There are many different kinds of allegations that could lead to a person having theft charges brought against them here in Wisconsin, as many different types of behaviors constitute theft under state law. So, theft cases can involve a very diverse range of circumstances. Having a defense strategy appropriate for the particular circumstances of their case can be critical for a person facing theft allegations. This is among the reasons why what a person accused of theft decides to do when it comes to defense representation can be so impactful.
Theft can be either a misdemeanor or a felony offense here in Wisconsin, depending on the circumstances. Things that impact whether a given theft is a misdemeanor or a felony under state law include:
- How much property was stolen. Thefts exceeding $2,500 in value are felonies.
- What type of property was stolen.

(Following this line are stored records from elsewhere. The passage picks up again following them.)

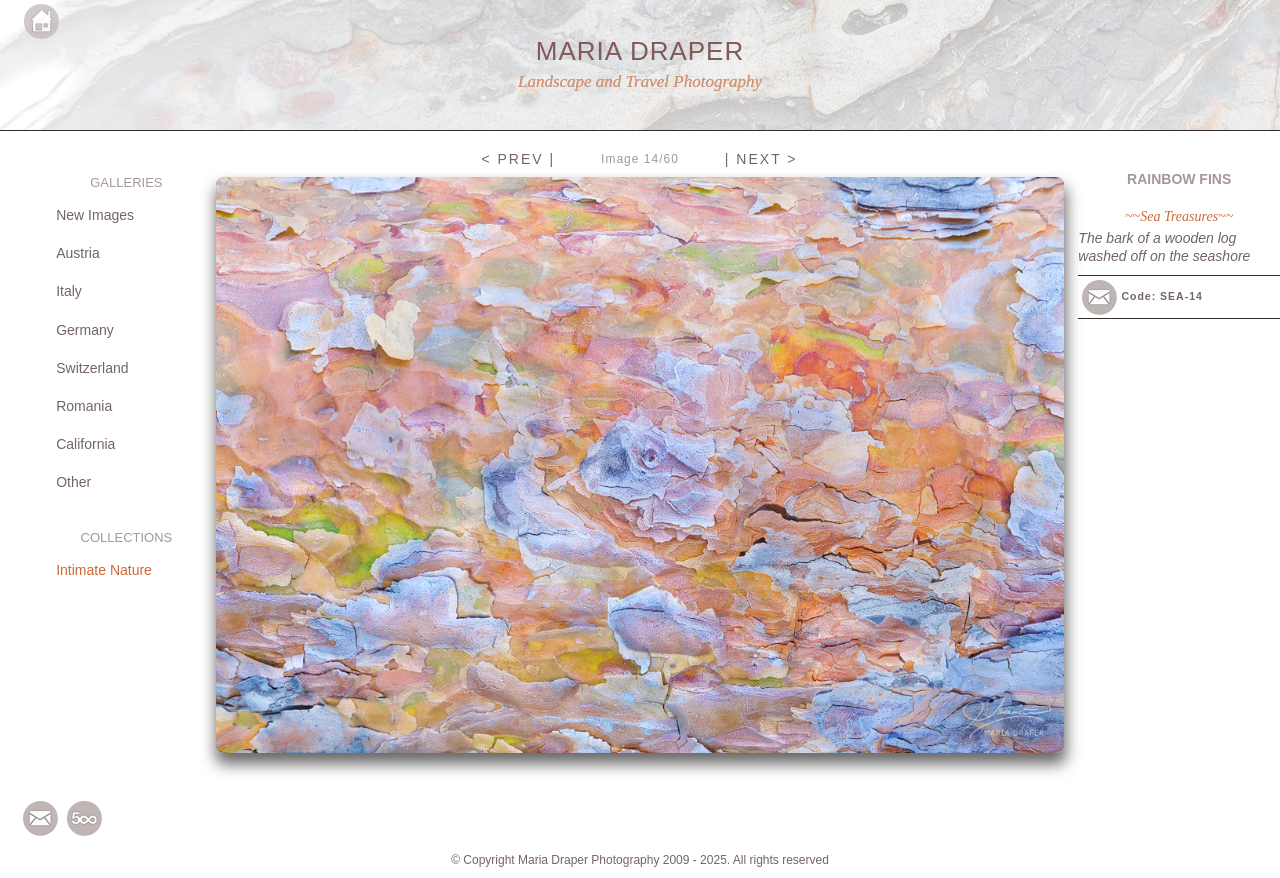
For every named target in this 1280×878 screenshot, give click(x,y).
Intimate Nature (104, 570)
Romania (84, 406)
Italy (69, 291)
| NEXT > (761, 159)
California (85, 444)
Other (73, 482)
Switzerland (92, 368)
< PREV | (518, 159)
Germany (85, 330)
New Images (95, 215)
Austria (78, 253)
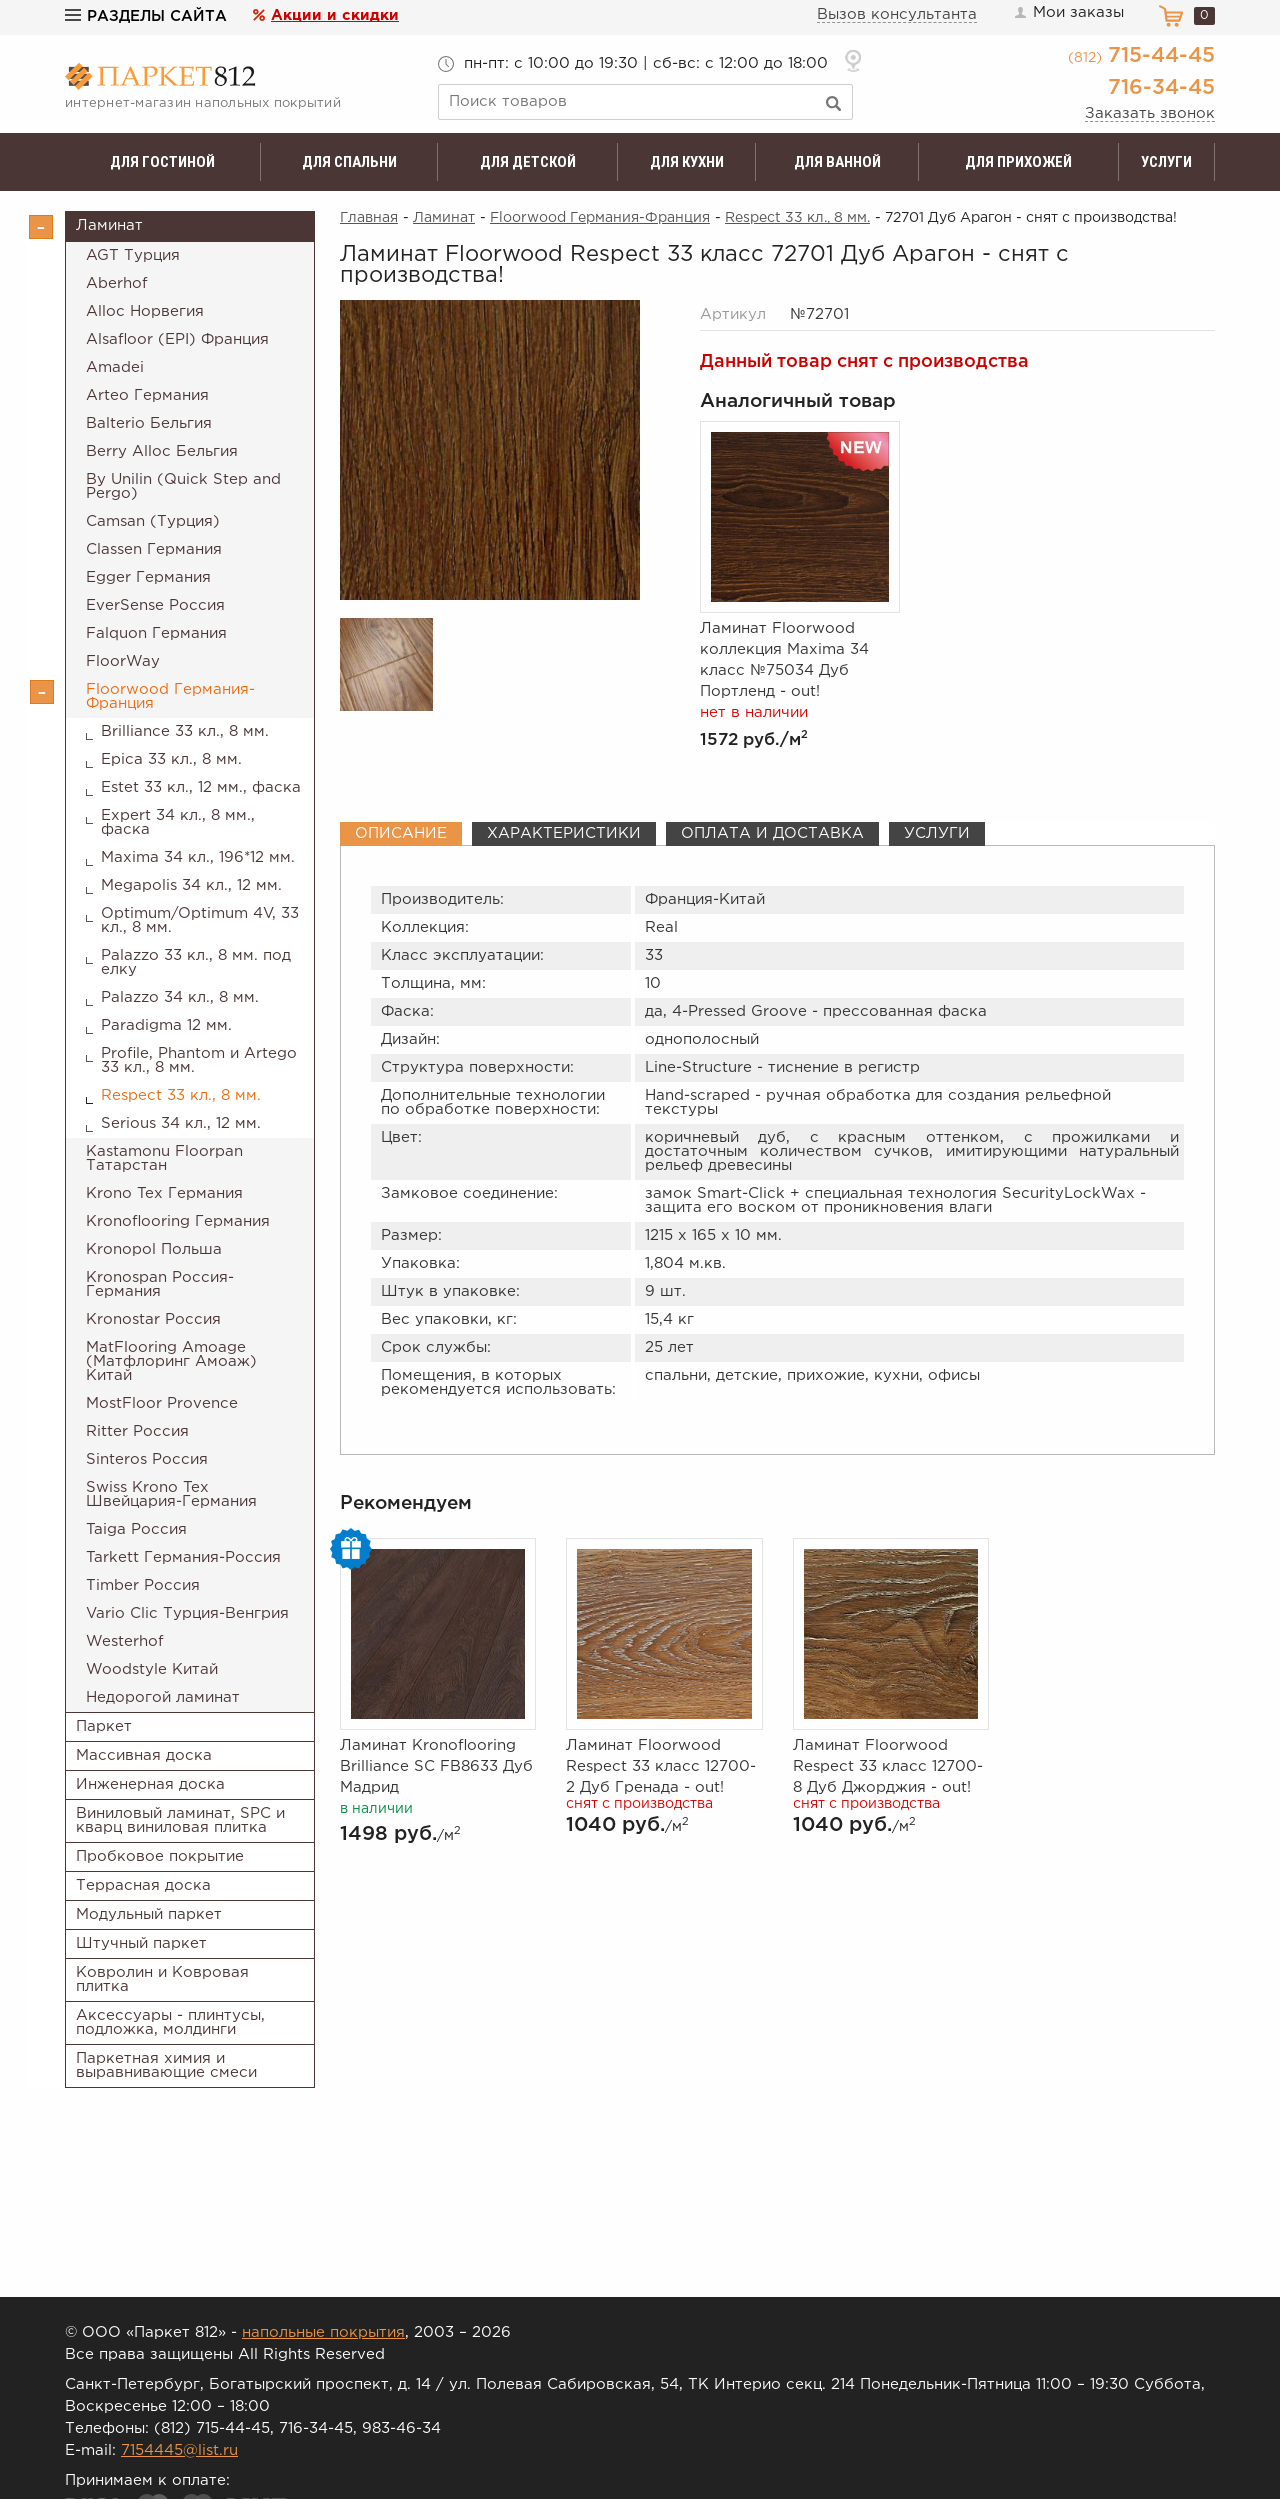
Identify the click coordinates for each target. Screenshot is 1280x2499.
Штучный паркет (141, 1943)
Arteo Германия (147, 395)
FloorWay (123, 661)
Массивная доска (144, 1755)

Stealing certain types of property, such as domestic animals or guns, is a felony regardless of the value of the property.
- Where the property was stolen from. It is a felony to steal property, from a corpse, directly from an individual’s person or from or around certain unoccupied or destroyed buildings.
- Who the property was stolen from. Stealing from “individuals at risk” or residents/patients of care facilities is generally a felony.
As a note, not all felony theft charges in Wisconsin are of the same felony class. So, the above-mentioned factors can also play a significant role in what exact type of felony charge and potential consequences a person accused of felony-level theft is facing.
This discussion underscores how big of an impact the specifics regarding the allegations in a theft crime case can have in the case.